In an era where our phones control everything from home security to financial transactions, the vulnerabilities found in these devices becomes increasingly apparent. While traditional mobile device theft focused on resale value of a stolen device, the real prize now lies in gaining access to the myriad apps that control our lives...and our money.
The lock screen, the initial line of defense, is the gateway to a plethora of applications. Unfortunately, many app developers concentrate on just the applications, focusing primarily on user experience and neglect the broader mobile user experience and security. Ensuring the app is easy to use helps drives user adoption but the implications of poor user protections can have a long-term impact on brand and revenue.
The dilemma between convenience and security is obvious in app design. Most notably, payment apps tend to prioritize user convenience over stringent security measures. Strong verification processes are often lacking during app start-up or when users engage in high-risk activities like payments or changing user details. Take SMS OTPs – used in several ways, including authenticating a person on a device. However, sending an OTP to a phone that is in the possession of an attacker does not provide any security controls at all.

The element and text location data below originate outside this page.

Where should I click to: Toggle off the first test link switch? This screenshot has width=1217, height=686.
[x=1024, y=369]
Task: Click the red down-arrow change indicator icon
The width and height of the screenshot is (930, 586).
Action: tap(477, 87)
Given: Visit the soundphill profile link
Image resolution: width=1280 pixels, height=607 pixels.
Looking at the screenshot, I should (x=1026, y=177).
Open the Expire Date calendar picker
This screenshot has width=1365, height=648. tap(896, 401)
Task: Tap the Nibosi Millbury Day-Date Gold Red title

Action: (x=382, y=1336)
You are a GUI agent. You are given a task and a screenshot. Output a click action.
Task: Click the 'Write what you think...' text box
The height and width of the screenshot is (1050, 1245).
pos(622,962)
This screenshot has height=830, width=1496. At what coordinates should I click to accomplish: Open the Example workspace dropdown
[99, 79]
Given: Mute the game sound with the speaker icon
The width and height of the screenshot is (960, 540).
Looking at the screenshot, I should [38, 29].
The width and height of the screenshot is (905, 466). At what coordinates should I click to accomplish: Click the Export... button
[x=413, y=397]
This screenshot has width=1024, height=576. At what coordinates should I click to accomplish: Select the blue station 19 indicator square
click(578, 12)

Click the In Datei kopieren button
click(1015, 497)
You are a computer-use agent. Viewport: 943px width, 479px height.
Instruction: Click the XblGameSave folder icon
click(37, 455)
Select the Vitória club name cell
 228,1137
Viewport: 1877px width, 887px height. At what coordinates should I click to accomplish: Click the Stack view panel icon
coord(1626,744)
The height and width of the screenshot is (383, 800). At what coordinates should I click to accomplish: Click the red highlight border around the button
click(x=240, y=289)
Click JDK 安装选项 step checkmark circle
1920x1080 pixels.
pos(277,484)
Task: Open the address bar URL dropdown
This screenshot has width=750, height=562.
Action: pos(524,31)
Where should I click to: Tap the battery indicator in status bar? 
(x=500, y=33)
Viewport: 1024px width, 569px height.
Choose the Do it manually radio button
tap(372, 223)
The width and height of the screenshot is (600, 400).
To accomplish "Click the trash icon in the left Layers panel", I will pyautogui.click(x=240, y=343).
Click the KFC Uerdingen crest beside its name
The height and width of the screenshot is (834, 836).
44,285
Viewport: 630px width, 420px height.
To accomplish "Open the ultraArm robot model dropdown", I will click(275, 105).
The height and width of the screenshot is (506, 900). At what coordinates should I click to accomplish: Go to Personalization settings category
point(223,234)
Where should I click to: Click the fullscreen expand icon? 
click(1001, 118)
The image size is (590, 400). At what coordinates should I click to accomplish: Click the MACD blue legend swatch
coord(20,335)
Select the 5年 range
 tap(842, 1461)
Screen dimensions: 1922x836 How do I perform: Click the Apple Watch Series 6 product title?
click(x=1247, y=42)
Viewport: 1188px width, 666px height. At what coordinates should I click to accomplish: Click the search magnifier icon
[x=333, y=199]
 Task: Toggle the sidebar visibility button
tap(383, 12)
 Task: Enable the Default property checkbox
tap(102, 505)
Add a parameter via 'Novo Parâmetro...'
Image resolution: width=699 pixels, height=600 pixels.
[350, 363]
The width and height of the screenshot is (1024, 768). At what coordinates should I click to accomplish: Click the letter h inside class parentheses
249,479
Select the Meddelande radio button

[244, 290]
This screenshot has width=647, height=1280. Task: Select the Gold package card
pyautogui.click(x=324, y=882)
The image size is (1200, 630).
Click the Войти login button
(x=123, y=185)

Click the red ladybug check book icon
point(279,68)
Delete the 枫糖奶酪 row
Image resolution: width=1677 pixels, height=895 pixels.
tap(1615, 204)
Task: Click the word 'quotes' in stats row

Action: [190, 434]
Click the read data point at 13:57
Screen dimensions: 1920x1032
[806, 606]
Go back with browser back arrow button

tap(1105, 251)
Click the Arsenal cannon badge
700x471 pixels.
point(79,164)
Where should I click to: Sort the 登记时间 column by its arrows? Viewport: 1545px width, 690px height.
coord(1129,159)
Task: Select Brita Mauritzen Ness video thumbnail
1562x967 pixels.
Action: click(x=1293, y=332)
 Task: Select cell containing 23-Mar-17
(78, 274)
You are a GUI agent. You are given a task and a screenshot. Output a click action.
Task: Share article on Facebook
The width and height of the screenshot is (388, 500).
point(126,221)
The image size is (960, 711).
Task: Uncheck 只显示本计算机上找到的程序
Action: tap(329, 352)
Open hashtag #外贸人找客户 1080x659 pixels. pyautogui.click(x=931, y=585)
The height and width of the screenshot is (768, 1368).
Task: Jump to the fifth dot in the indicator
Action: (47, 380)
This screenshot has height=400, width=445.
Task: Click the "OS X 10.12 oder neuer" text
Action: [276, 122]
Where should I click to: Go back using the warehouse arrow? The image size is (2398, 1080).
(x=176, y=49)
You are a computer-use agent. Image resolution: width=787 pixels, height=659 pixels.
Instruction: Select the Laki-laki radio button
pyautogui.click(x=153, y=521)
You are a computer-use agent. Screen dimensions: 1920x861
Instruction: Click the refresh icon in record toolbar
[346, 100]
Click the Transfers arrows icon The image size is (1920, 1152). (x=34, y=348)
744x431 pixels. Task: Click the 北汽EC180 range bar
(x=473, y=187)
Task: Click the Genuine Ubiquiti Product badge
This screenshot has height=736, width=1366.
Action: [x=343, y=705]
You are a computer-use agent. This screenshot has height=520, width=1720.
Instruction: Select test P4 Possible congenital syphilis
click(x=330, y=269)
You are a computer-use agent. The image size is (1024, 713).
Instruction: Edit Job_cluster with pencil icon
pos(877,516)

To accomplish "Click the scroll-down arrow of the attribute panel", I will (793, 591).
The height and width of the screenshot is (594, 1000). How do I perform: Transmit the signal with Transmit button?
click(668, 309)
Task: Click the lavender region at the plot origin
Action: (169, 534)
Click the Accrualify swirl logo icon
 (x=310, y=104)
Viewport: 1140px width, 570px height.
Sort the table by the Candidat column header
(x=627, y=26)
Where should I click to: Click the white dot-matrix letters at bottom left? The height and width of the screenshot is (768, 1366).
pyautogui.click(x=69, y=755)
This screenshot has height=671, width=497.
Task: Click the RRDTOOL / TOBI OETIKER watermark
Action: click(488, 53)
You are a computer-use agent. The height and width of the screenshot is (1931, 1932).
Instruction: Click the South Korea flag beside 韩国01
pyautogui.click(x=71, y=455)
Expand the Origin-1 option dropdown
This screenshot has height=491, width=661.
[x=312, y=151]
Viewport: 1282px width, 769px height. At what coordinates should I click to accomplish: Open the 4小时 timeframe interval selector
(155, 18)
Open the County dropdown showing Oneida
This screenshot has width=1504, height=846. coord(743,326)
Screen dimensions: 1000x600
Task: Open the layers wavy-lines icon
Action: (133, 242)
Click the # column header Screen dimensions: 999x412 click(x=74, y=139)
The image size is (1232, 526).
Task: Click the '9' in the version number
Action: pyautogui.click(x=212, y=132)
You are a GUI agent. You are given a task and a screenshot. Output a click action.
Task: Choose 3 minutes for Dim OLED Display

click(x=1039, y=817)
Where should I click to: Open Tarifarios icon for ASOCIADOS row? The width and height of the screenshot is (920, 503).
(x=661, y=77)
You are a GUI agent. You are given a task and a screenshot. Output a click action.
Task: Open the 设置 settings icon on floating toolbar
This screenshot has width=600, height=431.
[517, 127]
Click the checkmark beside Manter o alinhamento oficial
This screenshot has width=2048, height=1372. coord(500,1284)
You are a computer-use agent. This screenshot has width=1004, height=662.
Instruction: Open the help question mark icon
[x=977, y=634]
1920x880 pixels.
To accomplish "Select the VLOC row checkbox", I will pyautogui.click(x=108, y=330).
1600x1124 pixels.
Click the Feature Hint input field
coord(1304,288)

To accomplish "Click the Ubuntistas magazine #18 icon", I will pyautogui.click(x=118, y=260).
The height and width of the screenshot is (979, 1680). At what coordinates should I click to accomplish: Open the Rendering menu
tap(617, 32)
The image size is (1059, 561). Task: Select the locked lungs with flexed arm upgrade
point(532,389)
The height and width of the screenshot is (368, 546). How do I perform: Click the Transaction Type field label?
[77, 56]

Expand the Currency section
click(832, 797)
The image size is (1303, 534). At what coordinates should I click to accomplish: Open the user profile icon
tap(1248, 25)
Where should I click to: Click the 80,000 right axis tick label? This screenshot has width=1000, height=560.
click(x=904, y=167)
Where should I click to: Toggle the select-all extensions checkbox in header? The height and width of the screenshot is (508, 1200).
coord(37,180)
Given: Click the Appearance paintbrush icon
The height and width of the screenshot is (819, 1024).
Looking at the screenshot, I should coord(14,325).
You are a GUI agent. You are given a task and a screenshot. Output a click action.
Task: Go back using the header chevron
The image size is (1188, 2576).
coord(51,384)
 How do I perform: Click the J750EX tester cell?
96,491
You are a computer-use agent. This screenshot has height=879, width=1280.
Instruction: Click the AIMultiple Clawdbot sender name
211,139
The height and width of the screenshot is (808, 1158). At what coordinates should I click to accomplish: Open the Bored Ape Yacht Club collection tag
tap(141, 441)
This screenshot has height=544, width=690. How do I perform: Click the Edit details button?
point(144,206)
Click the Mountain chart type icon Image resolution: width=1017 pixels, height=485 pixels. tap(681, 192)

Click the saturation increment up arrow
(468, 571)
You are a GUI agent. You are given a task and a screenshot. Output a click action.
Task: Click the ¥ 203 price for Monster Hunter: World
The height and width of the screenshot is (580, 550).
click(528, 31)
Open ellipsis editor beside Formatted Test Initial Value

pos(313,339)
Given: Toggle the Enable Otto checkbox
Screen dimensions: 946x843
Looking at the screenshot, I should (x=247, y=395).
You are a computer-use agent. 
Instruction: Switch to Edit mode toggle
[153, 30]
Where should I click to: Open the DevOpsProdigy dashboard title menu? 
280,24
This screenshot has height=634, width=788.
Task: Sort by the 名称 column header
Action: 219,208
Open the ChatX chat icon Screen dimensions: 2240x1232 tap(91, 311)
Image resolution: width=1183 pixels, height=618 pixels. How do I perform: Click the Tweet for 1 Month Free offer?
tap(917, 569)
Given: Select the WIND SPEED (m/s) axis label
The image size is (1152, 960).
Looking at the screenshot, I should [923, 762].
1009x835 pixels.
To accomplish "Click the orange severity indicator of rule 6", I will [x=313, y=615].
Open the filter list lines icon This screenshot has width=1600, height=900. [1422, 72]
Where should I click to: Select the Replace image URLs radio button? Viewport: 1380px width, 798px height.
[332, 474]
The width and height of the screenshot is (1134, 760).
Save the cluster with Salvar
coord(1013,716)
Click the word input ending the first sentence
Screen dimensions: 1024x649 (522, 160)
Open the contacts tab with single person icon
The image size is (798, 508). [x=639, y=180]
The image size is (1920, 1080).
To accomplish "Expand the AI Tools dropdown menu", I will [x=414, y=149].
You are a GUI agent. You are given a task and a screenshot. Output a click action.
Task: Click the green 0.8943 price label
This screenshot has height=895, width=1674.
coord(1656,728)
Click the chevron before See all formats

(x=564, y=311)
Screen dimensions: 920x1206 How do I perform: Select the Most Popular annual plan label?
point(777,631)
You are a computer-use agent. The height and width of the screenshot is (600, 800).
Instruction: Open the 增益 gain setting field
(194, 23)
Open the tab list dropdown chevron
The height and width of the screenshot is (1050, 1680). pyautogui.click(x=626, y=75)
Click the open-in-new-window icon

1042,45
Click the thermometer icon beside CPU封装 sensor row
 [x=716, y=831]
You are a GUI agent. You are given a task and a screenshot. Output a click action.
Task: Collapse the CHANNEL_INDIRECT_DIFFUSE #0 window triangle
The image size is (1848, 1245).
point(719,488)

The peril of unprotected apps
Thieves are now targeting devices with the understanding that important apps remain unprotected beyond the phone lock screen. Developers assume that Face ID or fingerprint scans suffice as validation, leaving users exposed when their phones are left unlocked or snatched while in use. We also know this reliance on device native security in itself poses risk as more than half (52%) of people don’t password protect their mobile devices.
Payment apps, holding direct access to bank accounts, emerge as a significant concern. While traditional banks invest extensively in balancing convenience and security, newer payment service apps often lack the sophistication required to fend off attackers. The majority of apps on our mobile devices have three approaches to security:
- Device-level face / fingerprint verification: widely available on every new device, face ID is particularly growing in prominence due its hands-free approach to unlocking our devices. However, not all devices are made equal. Some devices have depth perception and liveness checks, while others fall to a basic photo unlocking a device. This creates a unique problem when solely relying on device-native biometrics for account security.
- PIN (Personal Identification Number): Often a more UX friendly approach to passwords, a PIN is probably the most common second layer of security. Used as a fallback when device biometrics are not available or incorrect. However, a large population still use variations of 123456 as their PIN making it inherently vulnerable as a security mechanism. This is also vulnerable to social engineering or shoulder surfing, when not using behavioral protections.
- SMS OTPs: If someone has gained access to a victim’s device, many banks and payments apps use SMS OTPs to ensure an extra layer of defense when making a transaction. However, these are sent to the very device that might be in the hands of a fraudster making a fraudulent transaction.
This all shows why we cannot rely on device security and traditional methods to protect payment and banking apps. Each application needs to consider the broader mobile experience and layer in protections, without making assumptions that the device is in the right hands.
We need to design with security in mind, in synergy with UX. This can be done passively with additional layers of security beyond PIN with device, location and behavior.
Global realities: instances of phone theft
Instances of attacks on payment apps are not isolated; they are a global phenomenon. In places like Brazil, thieves have exploited the vulnerability of individuals distracted or dependent on navigation apps while exploring a city, demonstrating the real-world implications of this security gap.
This is not just local to Brazil, of course. In the UK a mobile phone is stolen every six minutes in London. And, in one recent story a victim saw criminals access her bank accounts after stealing her phone from the gym. This same activity is trending upward in the United States as well.
Here in the US, Manhattan District Attorney Alvin Bragg and the Consumer Financial Protection Bureau (CFPB) are taking action against this security weakness. Bragg is pushing for meetings with major apps, demanding enhanced controls, while the CFPB is adopting a regulatory approach to ensure compliance with federal consumer protection laws.
In the meantime, individuals can take steps to enhance their own security. Being aware of your surroundings, especially in public spaces, and considering additional protections for your most critical apps. Protections such as device and app-level PIN codes or discreetly moving important apps, like payments apps, into hidden folders or renaming, can deter potential threats.
A long-term solution for enhanced security
This is a use case that Callsign’s approach to security is specifically built to protect. Through a unique approach of focusing on passively identifying the genuine individual at the time of a transaction, Callsign strikes the balance between security and UX. Rather than building walls of security with MFAs, Callsign's approach ensures that the right user is recognized through their behaviors in the way they type, tap or swipe, naturally exposing, and blocking fraudulent users.
As our phones evolve into indispensable hubs of control, the need for heightened security measures becomes imperative. By understanding the risks and implementing practical precautions, users can better navigate the evolving landscape of mobile security.